::: Passage given :::

Seaborn

Manuela da Cruz Chadreque

11 Dezember 2020



Distribution Plots

Let's discuss some plots that allow us to visualize the distribution of a data set. These plots are:

  • distplot
  • jointplot
  • pairplot
  • rugplot
  • kdeplot

Imports

In [18]:
import seaborn as sns
%matplotlib inline
import numpy as np

Data

Seaborn comes with built-in data sets!

In [2]:
tips = sns.load_dataset('tips')
In [3]:
tips.head()
Out[3]:
total_bill tip sex smoker day time size
0 16.99 1.01 Female No Sun Dinner 2
1 10.34 1.66 Male No Sun Dinner 3
2 21.01 3.50 Male No Sun Dinner 3
3 23.68 3.31 Male No Sun Dinner 2
4 24.59 3.61 Female No Sun Dinner 4

distplot

The distplot shows the distribution of a univariate set of observations.

In [4]:
sns.distplot(tips['total_bill'])
Out[4]:
<matplotlib.axes._subplots.AxesSubplot at 0x2777e8d8898>
In [5]:
sns.distplot(tips['total_bill'], kde=False)
Out[5]:
<matplotlib.axes._subplots.AxesSubplot at 0x2777e9c8588>
In [7]:
sns.distplot(tips['total_bill'], kde=False, bins=30)
Out[7]:
<matplotlib.axes._subplots.AxesSubplot at 0x2777faf5278>

jointplot

jointplot() allows you to basically match up two distplots for bivariate data. With your choice of what kind parameter to compare with:

  • “scatter”
  • “reg”
  • “resid”
  • “kde”
  • “hex”
In [8]:
sns.jointplot(x='total_bill',y='tip',data=tips,kind='scatter' )
Out[8]:
<seaborn.axisgrid.JointGrid at 0x2777fbfb518>
In [10]:
sns.jointplot(x='total_bill', y='tip', data=tips, kind='hex')
Out[10]:
<seaborn.axisgrid.JointGrid at 0x2777fd2f3c8>
In [11]:
sns.jointplot(x='total_bill', y='tip',data=tips,kind='reg' )

::: Collected data :::

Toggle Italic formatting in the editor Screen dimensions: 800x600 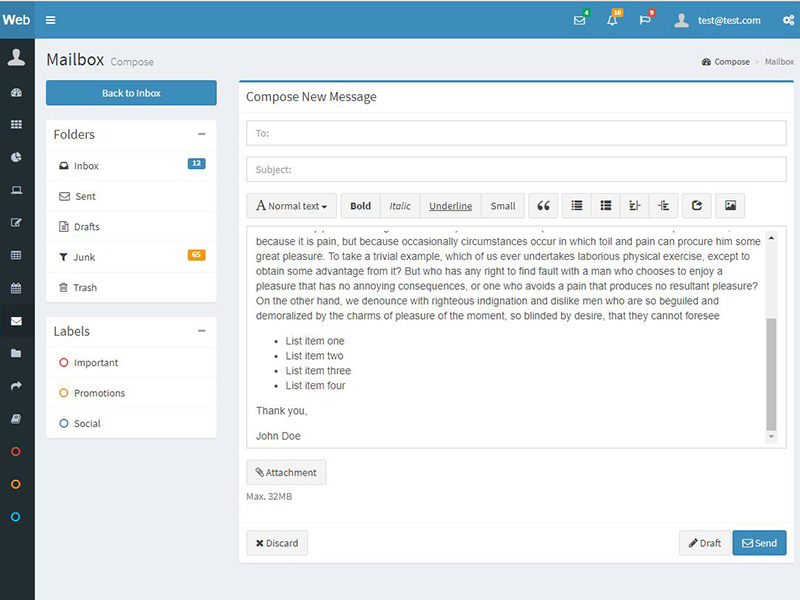400,206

:::

**Prompt**: Write the next part of the seaborn distribution plots tutorial, starting right after its final code call.

**Output**:
Out[11]:
<seaborn.axisgrid.JointGrid at 0x2777fe2ac50>

pairplot

pairplot will plot pairwise relationships across an entire dataframe (for the numerical columns) and supports a color hue argument (for categorical columns).

In [12]:
sns.pairplot(tips)
Out[12]:
<seaborn.axisgrid.PairGrid at 0x2777ff19e10>
In [13]:
sns.pairplot(tips, hue='sex', palette='coolwarm')
Out[13]:
<seaborn.axisgrid.PairGrid at 0x2771046e9e8>

rugplot

rugplots are actually a very simple concept, they just draw a dash mark for every point on a univariate distribution. They are the building block of a KDE plot:

In [15]:
sns.rugplot(tips['total_bill'])
Out[15]:
<matplotlib.axes._subplots.AxesSubplot at 0x27711fb7e80>

kdeplot

kdeplots are Kernel Density Estimation plots. These KDE plots replace every single observation with a Gaussian (Normal) distribution centered around that value. For example:

Categorical Data Plots

Now let's discuss using seaborn to plot categorical data! There are a few main plot types for this:

  • factorplot
  • boxplot
  • violinplot
  • stripplot
  • swarmplot
  • barplot
  • countplot

Let's go through examples of each!

barplot and countplot

These very similar plots allow you to get aggregate data off a categorical feature in your data. barplot is a general plot that allows you to aggregate the categorical data based off some function, by default the mean:

In [17]:
sns.barplot(x='sex', y='total_bill', data=tips)
Out[17]:
<matplotlib.axes._subplots.AxesSubplot at 0x277120241d0>
In [19]:
sns.barplot(x='sex',y='total_bill', data=tips, estimator=np.std)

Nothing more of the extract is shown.